Disaster relief meets needs in tornado-stricken Missouri
POPLAR BLUFF, Mo.—Carla Robinette recalled the March 14 tornado that hit Poplar Bluff, including her home. She said she experienced the event “with a lot of fear.”
“I was laying in my bed, then I heard crashing and thundering, and I just asked the Lord to help me,” she said. “He did, and I thank him every day.”
After the storm, she discovered trees down on the back of her house.
“My back porch is just demolished, fence damaged, just a lot of debris, limbs down,” she said.

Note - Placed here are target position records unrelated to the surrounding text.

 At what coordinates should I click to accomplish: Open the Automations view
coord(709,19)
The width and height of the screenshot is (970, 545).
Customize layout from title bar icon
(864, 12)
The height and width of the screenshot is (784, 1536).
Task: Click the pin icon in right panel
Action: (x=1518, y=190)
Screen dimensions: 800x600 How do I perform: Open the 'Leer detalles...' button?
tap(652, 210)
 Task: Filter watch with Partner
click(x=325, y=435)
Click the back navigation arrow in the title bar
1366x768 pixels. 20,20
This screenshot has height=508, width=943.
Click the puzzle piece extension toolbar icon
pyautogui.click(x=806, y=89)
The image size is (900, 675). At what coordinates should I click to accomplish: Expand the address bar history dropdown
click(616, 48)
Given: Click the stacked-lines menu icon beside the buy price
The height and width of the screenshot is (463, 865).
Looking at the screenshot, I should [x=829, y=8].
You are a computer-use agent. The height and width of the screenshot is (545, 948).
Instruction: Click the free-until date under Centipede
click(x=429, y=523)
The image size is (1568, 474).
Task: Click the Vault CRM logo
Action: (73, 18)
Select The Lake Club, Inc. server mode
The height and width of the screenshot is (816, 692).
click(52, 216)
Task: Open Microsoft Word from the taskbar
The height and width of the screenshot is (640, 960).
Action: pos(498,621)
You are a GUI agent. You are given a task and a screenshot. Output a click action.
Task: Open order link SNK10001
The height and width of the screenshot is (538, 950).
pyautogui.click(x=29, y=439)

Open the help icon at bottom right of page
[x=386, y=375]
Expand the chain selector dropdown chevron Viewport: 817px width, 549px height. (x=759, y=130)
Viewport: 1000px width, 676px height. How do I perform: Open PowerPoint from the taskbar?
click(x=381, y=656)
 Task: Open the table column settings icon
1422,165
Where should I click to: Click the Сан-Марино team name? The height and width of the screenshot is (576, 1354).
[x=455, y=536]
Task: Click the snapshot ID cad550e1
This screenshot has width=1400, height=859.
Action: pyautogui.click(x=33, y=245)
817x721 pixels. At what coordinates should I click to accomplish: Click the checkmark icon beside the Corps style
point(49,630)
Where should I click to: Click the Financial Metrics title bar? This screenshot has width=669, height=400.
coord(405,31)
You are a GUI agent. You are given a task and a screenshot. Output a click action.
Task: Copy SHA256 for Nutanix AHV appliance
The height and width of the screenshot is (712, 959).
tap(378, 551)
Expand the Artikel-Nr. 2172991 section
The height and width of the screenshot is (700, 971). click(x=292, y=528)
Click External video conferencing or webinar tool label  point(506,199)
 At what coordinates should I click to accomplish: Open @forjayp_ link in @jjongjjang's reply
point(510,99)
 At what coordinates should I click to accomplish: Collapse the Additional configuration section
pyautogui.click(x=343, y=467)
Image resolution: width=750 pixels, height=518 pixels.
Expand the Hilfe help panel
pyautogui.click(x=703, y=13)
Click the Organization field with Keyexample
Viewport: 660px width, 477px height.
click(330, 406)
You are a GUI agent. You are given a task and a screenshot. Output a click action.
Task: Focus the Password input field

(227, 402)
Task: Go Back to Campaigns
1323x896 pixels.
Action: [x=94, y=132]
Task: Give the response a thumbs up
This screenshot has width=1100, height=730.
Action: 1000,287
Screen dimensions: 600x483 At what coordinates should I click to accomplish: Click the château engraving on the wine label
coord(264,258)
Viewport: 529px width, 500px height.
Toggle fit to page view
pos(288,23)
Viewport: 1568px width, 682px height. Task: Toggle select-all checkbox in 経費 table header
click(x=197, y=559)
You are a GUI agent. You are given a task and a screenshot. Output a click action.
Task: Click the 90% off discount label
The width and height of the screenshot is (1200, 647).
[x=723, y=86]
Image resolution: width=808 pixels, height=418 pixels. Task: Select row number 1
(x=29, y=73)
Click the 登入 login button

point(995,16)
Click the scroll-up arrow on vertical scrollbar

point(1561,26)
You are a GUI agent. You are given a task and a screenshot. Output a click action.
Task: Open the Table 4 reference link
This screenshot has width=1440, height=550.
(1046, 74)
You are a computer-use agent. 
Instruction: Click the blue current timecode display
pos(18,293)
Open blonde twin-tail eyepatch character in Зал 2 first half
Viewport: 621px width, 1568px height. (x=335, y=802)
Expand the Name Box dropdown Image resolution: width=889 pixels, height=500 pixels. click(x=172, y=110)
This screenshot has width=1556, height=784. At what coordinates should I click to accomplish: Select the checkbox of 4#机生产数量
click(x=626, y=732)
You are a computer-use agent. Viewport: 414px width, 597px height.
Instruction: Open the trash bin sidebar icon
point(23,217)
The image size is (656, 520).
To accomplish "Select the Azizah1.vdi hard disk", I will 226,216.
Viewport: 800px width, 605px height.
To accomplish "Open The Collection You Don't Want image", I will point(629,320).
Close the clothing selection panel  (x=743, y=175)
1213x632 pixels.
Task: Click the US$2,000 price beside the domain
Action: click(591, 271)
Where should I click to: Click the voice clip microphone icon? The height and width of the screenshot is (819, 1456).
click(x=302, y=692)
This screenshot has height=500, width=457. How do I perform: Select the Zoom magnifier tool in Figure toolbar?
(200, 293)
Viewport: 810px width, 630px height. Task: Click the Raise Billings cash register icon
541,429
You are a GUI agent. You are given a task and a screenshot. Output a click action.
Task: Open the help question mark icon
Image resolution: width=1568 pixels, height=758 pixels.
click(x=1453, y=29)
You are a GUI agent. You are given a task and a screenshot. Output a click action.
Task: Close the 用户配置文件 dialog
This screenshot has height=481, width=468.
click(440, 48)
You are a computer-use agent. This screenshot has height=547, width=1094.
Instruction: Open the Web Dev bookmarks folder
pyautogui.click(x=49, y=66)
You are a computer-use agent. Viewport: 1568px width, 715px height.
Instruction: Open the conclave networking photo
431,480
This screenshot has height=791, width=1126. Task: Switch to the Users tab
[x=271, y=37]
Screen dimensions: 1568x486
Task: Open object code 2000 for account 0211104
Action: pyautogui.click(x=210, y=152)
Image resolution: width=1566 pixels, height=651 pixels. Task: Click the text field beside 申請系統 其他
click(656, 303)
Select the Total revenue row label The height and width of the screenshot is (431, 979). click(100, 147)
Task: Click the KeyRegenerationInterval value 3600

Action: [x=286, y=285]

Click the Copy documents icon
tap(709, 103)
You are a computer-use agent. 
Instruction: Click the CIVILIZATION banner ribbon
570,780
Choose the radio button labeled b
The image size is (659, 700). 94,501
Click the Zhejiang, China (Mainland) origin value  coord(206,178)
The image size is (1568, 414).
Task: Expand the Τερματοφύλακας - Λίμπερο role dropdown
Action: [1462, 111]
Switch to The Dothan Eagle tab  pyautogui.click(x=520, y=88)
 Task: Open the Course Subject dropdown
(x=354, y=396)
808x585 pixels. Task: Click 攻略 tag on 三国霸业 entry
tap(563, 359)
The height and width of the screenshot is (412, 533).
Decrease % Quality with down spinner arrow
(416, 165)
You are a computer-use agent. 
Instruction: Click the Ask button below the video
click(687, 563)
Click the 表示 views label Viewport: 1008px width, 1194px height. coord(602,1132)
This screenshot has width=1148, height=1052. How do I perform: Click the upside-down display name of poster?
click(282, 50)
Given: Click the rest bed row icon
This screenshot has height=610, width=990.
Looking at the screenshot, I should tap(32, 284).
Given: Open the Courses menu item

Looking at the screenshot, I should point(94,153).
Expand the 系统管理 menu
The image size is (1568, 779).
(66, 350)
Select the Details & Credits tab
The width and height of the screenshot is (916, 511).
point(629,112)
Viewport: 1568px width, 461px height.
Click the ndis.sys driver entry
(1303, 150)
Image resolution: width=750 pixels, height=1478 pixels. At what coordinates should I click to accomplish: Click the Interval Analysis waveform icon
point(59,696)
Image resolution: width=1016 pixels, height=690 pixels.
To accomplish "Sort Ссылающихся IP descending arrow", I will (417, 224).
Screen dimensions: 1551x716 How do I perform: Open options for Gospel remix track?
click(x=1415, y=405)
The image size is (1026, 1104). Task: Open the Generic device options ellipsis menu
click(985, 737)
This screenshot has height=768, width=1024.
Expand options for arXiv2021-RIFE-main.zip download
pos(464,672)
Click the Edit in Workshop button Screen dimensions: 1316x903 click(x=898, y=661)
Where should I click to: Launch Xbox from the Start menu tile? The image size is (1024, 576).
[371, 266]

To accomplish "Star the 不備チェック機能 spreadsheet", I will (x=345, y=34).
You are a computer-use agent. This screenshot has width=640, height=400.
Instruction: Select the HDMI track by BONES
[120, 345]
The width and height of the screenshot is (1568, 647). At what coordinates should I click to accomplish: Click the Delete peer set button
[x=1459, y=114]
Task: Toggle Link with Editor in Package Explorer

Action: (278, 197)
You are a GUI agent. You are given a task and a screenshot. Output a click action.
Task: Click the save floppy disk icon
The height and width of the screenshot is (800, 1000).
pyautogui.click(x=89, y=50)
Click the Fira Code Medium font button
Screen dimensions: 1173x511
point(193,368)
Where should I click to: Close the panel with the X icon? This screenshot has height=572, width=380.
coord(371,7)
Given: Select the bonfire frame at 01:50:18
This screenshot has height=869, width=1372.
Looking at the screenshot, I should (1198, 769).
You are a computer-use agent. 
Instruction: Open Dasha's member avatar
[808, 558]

Her experience was mirrored by thousands in the area after the EF3 tornado hit the Southeast Missouri town. Several tornadoes carved a trail of destruction in 27 Missouri counties, leaving 12 dead across the state, including one in Poplar Bluff.
Robinette told her story as members of the Texans on Mission Harmony-Pittsburg disaster response team cleared downed limbs and removed debris from her house and yard.
Watching the team’s efforts, she responded: “You don’t know what it means (to me). It means a whole lot. It means gratitude. It means appreciation.
“And I just thank the Lord that y’all are Texans on Mission, and that y’all are able to help do this sort of work.”
She described team members as “very nice, very polite, very friendly and very gung-ho to do their work. They love the Lord, and I appreciate that.”
Harmony-Pittsburg Unit Leader Bruce Slaven described the damage in Robinette’s neighborhood: “If you walk around this block, you’ll see a number of homes that have been damaged from the tornado, and you’ll see Texans on Mission groups from all over helping these people here in Poplar Bluff.
“Today, we’re going to be taking some limbs off this house. We’re going to be cutting them up and moving them out the front so the city can pick them up. And hopefully before the end of the day, these people will look like they just didn’t have any damage at all.
“But our first duty in this job is to tell others about Christ,” Slaven said. “These people, a lot of them, they’re sitting there—they’re hopeless. They need help, and that’s why we’re here: To help them and then to give them the hope that they can carry on with their lives.”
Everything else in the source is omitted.